Por mucho que Rodríguez Zapatero insista en interpretar los resultados del 25 de mayo como el inicio de un cambio político favorable al PSOE, lo cierto es que una lectura libre de prejuicios indica más bien el fracaso ante el electorado de una política basada en la agitación, la pancarta, la manifestación callejera e incluso el insulto y la agresión. Si bien es verdad que en número de votos –no así de concejales– el PSOE superó al PP por una diferencia de cien mil en las convocatorias municipales, en las autonómicas ocurrió más bien lo contrario.
Detrás del comprensible triunfalismo de cara a la galería –la única “pieza” importante que arrebatará el PSOE al PP es la Comunidad de Madrid, previo pago de un oneroso peaje a Izquierda Unida–, la realidad es que el 25 de mayo, del que el equipo de Zapatero esperaba la consolidación del leonés con una rotunda victoria, ha resultado ser una “amarga victoria” cuando no un claro fracaso. Algunos destacados socialistas que ya habían manifestado cierto descontento con el rumbo que había tomado el PSOE –sobre todo en lo relativo a la cuestión nacional y a la alianza estratégica con Izquierda Unida–, han elevado el tono de sus críticas.

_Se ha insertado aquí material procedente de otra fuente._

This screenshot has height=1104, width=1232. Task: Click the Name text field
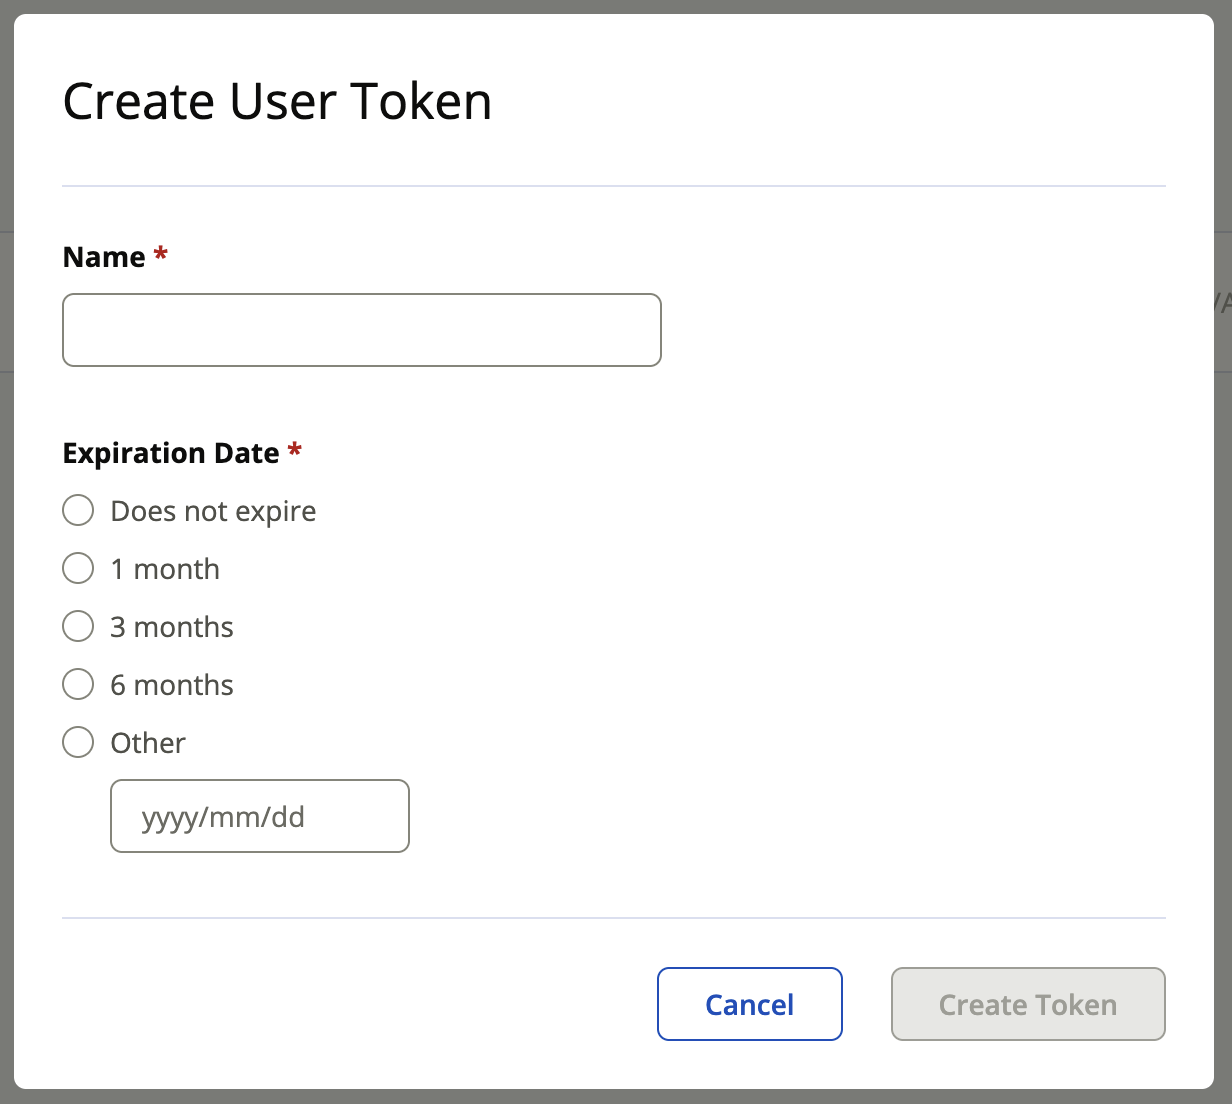coord(361,330)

Quizá las más destacables sean la de Bono, quien ha señalado que el voto que debe ganar el PSOE es el de centro-derecha, no el de la extrema izquierda; la de Juan Alberto Belloch, quien se quejó de la excesiva preponderancia de las cuestiones de política nacional e internacional en detrimento de la política local y regional; y la de José Félix Tezanos (ideólogo guerrista), quien pidió expresamente “menos protestas y más propuestas”.
El liderazgo de Zapatero, que ya nació en parte hipotecado por el apoyo de Maragall a su investidura como secretario general y que recibió un rudo quebranto con la defenestración de Redondo Terreros a instancias de Polanco, ha recibido otro duro golpe en las pasadas elecciones municipales y autonómicas. El PSOE, para gobernar en ayuntamientos y comunidades, tendrá que pactar con el mismo partido que mantiene a Madrazo –cómplice de los desafueros del PNV– en el País Vasco. Maragall, que ya gozaba de patente de corso antes de las elecciones para proferir toda clase de demagógicas insensateces sobre la cuestión nacional –incluido el crédito que dio a las "torturas" que dijo sufrir Otamendi, el ex director de Egunkaria–, ha dejado bien claro recientemente que, a pesar de su fracaso en Barcelona, quien manda en el PSC es él y que no acepta imposiciones de Ferraz. Asimismo, Odón Elorza va por libre en el PSE y no oculta sus simpatías por el PNV ni su disgusto y escasa disposición a pactar de nuevo con el PP en el ayuntamiento de San Sebastián.
Pero quizá lo más llamativo de esa pérdida de autoridad ha sido la actitud de Javier Rojo en las negociaciones para formar la Diputación de Álava y el Ayuntamiento de Vitoria. Exigir la presidencia de la Diputación siendo únicamente la tercera fuerza política más votada chocaba contra el más elemental sentido común y contra el acuerdo tácito del PP y del PSOE de apoyar la lista constitucionalista más votada en todas las instituciones y ayuntamientos vascos. Hasta tal punto que Zapatero ha tenido que salir al paso de la polémica e instar al PSE –“sin pedir nada a cambio”– a que apoye al PP, la lista más votada en ambas instituciones... para ser desautorizado públicamente tan sólo unas horas después por Txarli Prieto, el portavoz de las Juntas Generales de Álava, quien afirma que el candidato a la Diputación de Álava sigue siendo Javier Rojo y que el apoyo a Ramón Rabanera (PP) anunciado por el líder socialista “no ha sido claro del todo”; pues según él, las palabras de Zapatero son “una declaración de intenciones que necesita de una maduración y de una concreción por parte de los socialistas alaveses y del PP de Álava”.
Que el líder de un partido nacional, en una cuestión tan seria como es la unidad de los constitucionalistas frente al nacionalismo excluyente, quede desautorizado por otro líder regional de su mismo partido tan sólo unas pocas horas después de haberse pronunciado es motivo de seria preocupación y una buena muestra de la endeblez del liderazgo de Zapatero. A todo eso se une la circunstancia de que Zapatero se ha rodeado de un equipo gris y escaso, incapaz de elaborar un programa serio para el gobierno de España más allá de las pancartas, la demagogia y los golpes de efecto.
Por todo ello, no cabe augurar precisamente un rotundo triunfo del PSOE en las próximas Elecciones Generales. Para tener una esperanza de victoria, lo primero que tendría que hacer Zapatero es poner orden en un partido dividido por tensiones centrífugas. Y después, rodearse de un equipo que en materia de política económica, nacional e internacional ofrezca unas mínimas garantías de solvencia. La cuestión es que, para hacer todo eso, apenas le quedan diez meses... Y tampoco parece que el leonés esté por la labor.